[Tasks for this exercise]
1 - From the passage about the father and Heaven, list every figure suggested as the one holding the holy clipboard at the Pearly Gates.
2 - Reproduce the passage about the father and Heaven starting at "Problem with that, I" and ending at "silly about this.", substituting "nachos" for "popcorn".

[Selected excerpt]
——————————
Problem with that, I don’t really believe in Heaven. If you ask me, this is the main attraction, not the trailer. So enjoy your popcorn before those final credits roll.

But it might depress my sister even more, telling her I think that Dad is gone. Would it help if I say he exists in our memories and the way he’s affected us (it’s scary how I’ll unintentionally emulate the old man sometimes)? Maybe not. And that was what I believed, not her. Didn’t need to get into a theological debate. Still, I couldn’t help feel that my sister was being a bit silly about this.

I said, if Heaven exists, did she really think Dad would be at the Pearly Gates, talking to St. Peter or St. Gabriel or Peter Gabriel or the Prophet Elijah or the Gatekeeper or Cryptkeeper or whoever’s holding the holy clipboard… And be told, “Well, let’s see… yes, a good man, always treated his family right… respectful to everyone… hmm, used the Lord’s name in vain a lot, usually while yelling at his no-good son, but we’ll overlook that… honest in his business dealings -- in the construction business, no less -- very impressive… yep, all looks in order…

“Oh, but wait. They only said the mourner’s prayer for you eight times. Seems you’re one kaddish short. Sorry. No bliss for you!”
——————————
[Given entries]
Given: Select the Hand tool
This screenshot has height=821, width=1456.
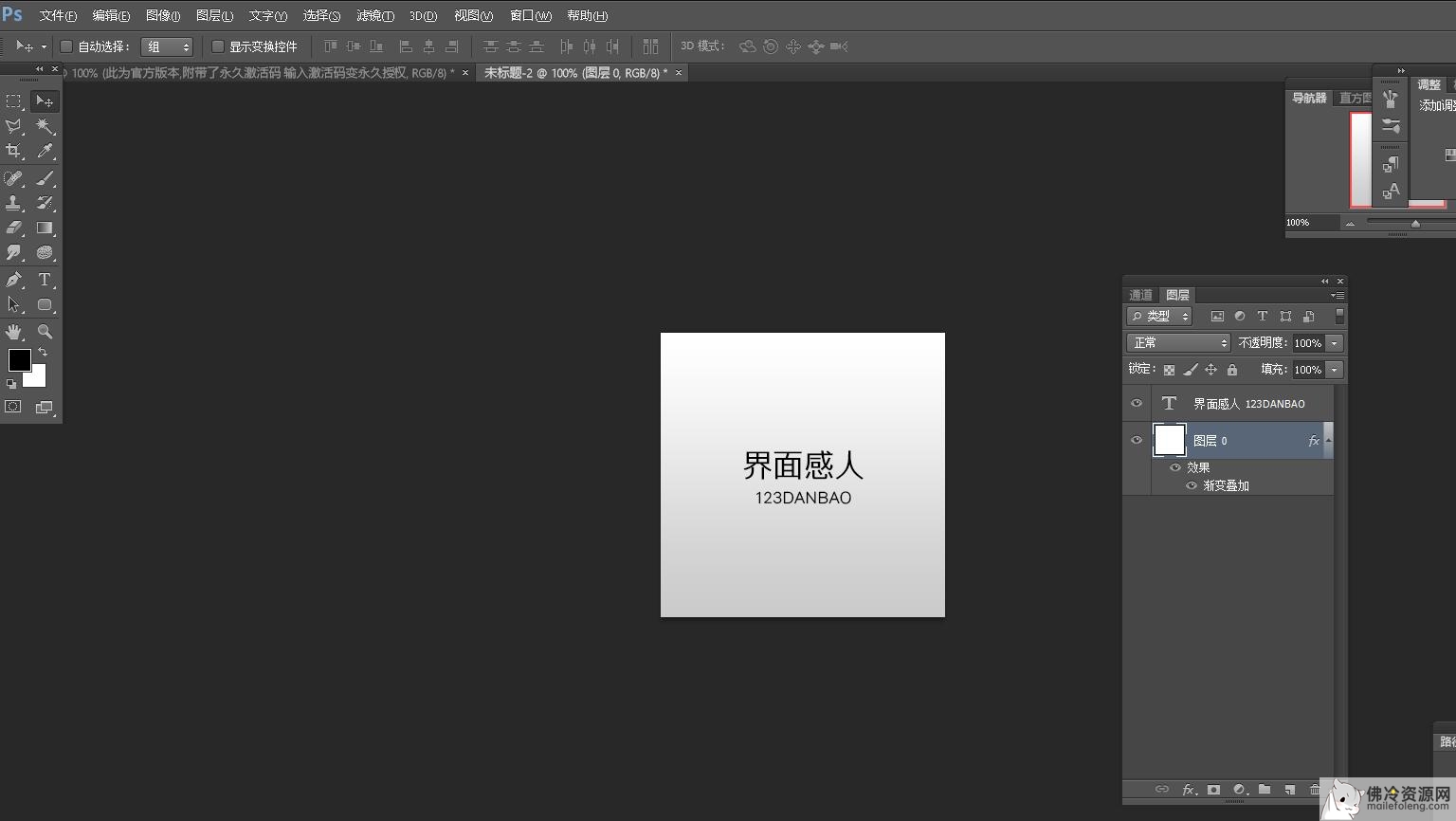Looking at the screenshot, I should [13, 332].
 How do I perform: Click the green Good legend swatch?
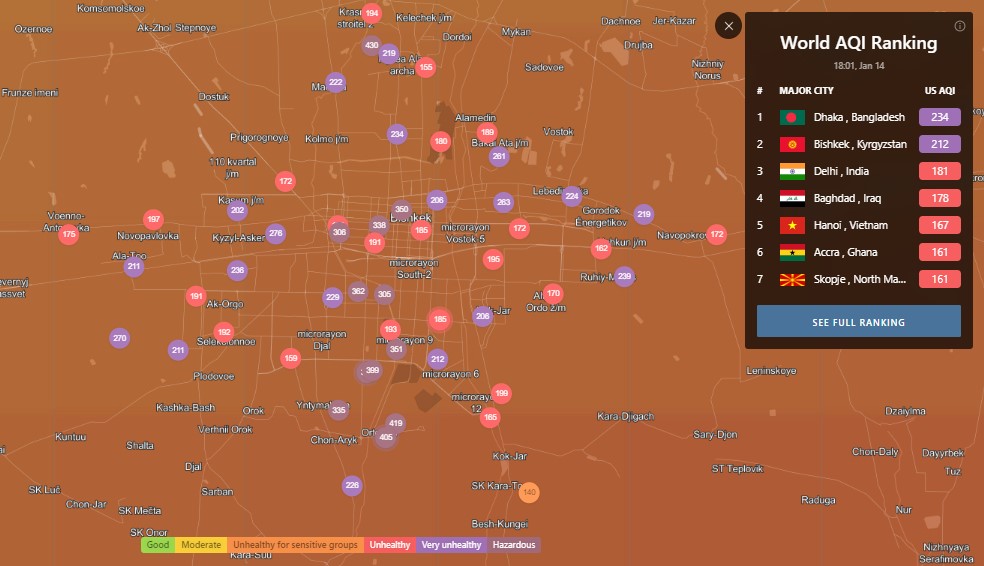[157, 545]
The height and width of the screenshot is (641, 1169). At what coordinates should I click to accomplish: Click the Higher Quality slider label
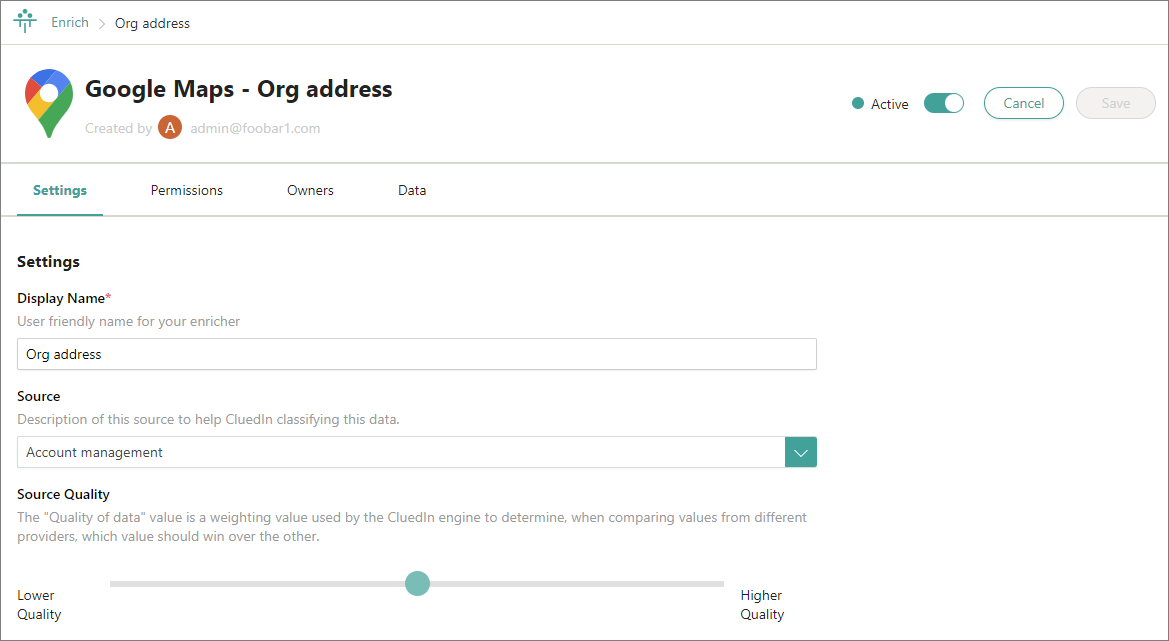tap(762, 605)
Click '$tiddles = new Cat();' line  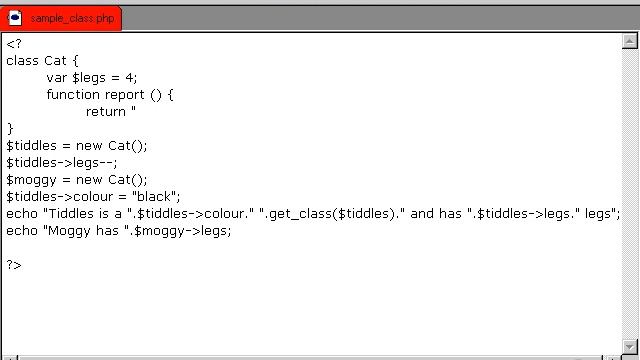(x=77, y=146)
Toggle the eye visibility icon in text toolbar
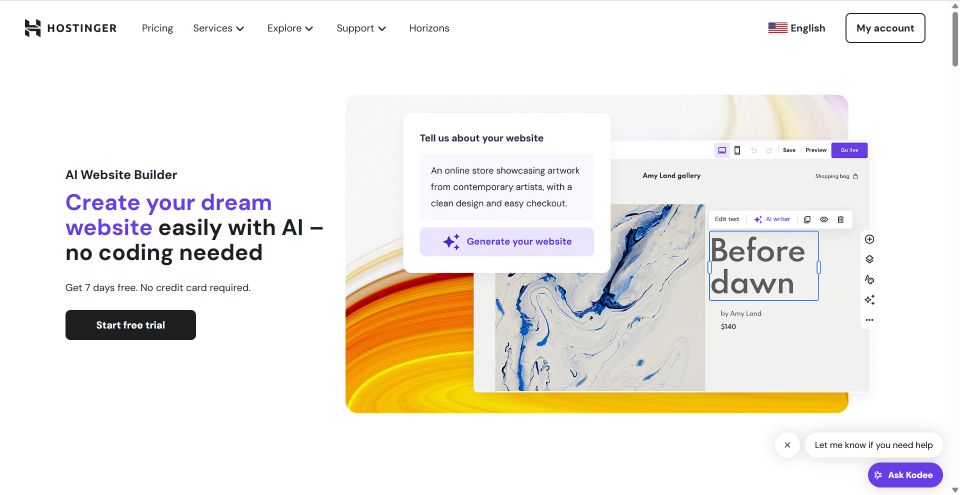Image resolution: width=960 pixels, height=495 pixels. [824, 219]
——————————
[Results by task]
1 - St. Peter, St. Gabriel, Peter Gabriel, the Prophet Elijah, the Gatekeeper, Cryptkeeper

2 -
Problem with that, I don’t really believe in Heaven. If you ask me, this is the main attraction, not the trailer. So enjoy your nachos before those final credits roll.

But it might depress my sister even more, telling her I think that Dad is gone. Would it help if I say he exists in our memories and the way he’s affected us (it’s scary how I’ll unintentionally emulate the old man sometimes)? Maybe not. And that was what I believed, not her. Didn’t need to get into a theological debate. Still, I couldn’t help feel that my sister was being a bit silly about this.